Oturumun Diğer Faslından…
Türkiye Modeli

Türkiye Modeli “Bizantizm” modeline daha yakındır. Yani devletin hizmetinde din. Bu anlamda laiklikle uyuşmuyor, laiklik dinle devletin tam manasıyla ayrılmasıdır. Ama siz genel yapı içerisinde Diyanet denen bir kurumdan bahsediyorsunuz. Buna da Türkiye’nin özel durumu diyorsunuz. Fakat bu durum tutarlı olmuyor. Dediğim gibi Türkiye’deki yapı için “Bizantizm” tabiri tercih edilmektedir.)

Oturumun Son Faslından…
Bu Müslümanlığın, yani; İslâm dünyasının Müslümanlığının, gerçek bir Müslümanlık olduğu kanaatinde değilim. Bu Müslümanlıkla ancak bu kadar olur. Yani gözlerimizin önünde yüz binlerce Müslüman katlediliyor ve seyrediyoruz. Yani bu Müslümanlıktan ancak bu çıkıyor. Yeni bir Müslümanlık tasavvuruna ihtiyacımız var fakat bu yeni Müslümanlık başka bir Müslümanlık değil, bilakis onu asli haline irca etmektir.

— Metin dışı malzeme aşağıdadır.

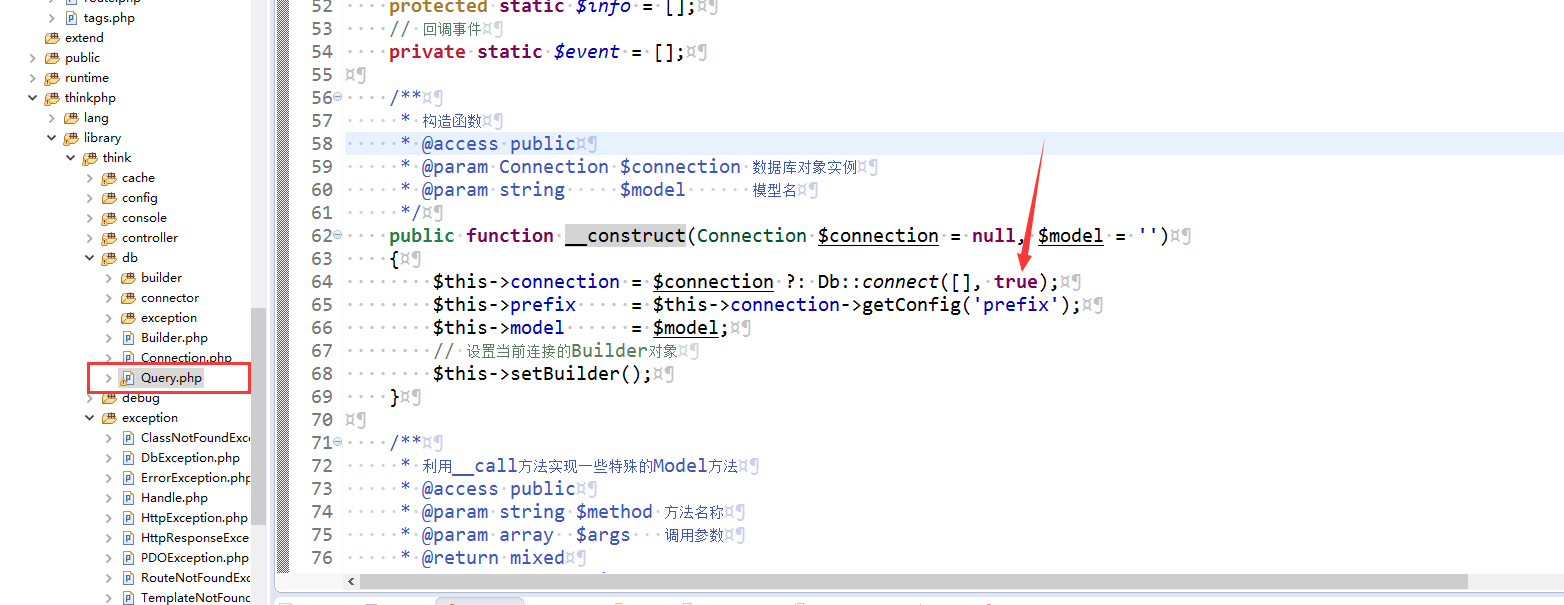Click the Builder.php file icon
The height and width of the screenshot is (605, 1564).
click(128, 338)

Bizim lügatimizde bunlar yok. İmam-Hatiplerde, İlahiyatlarda, cemaatlerde, tarikatlarda, evlerde; ağabeylerimiz, üstatlarımız, gazetelerimiz bunları anlatmadı. Ardı arkasına işgallere maruz kalınca anti- emperyalist damarımız kabardı. İslâm Dünyasında bıçak kemiğe dayanınca son anda bir hamle oluşuyor. Örneğin Cezayir’de ve diğerlerinde bir kıpırdanma var. Fakat teolojik düzlemde Müslümanlığımız içerisinde Müslümanlığın bütün yeryüzüne yönelik, adalet, insanların eşitliği, aynı Âdem’in çocukları olduğu, aynı yeryüzünde yaşadıkları; dolayısıyla insan gibi bir hayatın yaşanması gerektiği, bu konularda da çaba sarf etmesinin Müslümanların öncelikli görevi olduğu yönünde bir İslam anlayışı, bize telkin edilmedi. Belki, bunun sebebi Osmanlı’dan gelen imparatorluk ideolojisinde aranabilir; zira Osmanlı yeryüzünde egemen olduğu için ayrıca Müslümanlara böyle bir direnişçi Müslümanlık tasavvuru telkinine gerek yoktu. Otuz iki farzla, elli dört farzla, İslâm’ın beş şartıyla idare ediliyordu. Ama bugün ciddi bir değişim var ve dünyanın değiştiğini, şartların, konjonktürün ve dengelerin İslâm dünyası aleyhine geliştiğini fark edemiyoruz. Değişen şartlarda yeniden Müslümanlığımızı, oturup konuşmamız; yeniden konumlandırıp, konuşlandırıp, anlamlandırıp, yeniden formülasyona tabi tutmamız gerekir.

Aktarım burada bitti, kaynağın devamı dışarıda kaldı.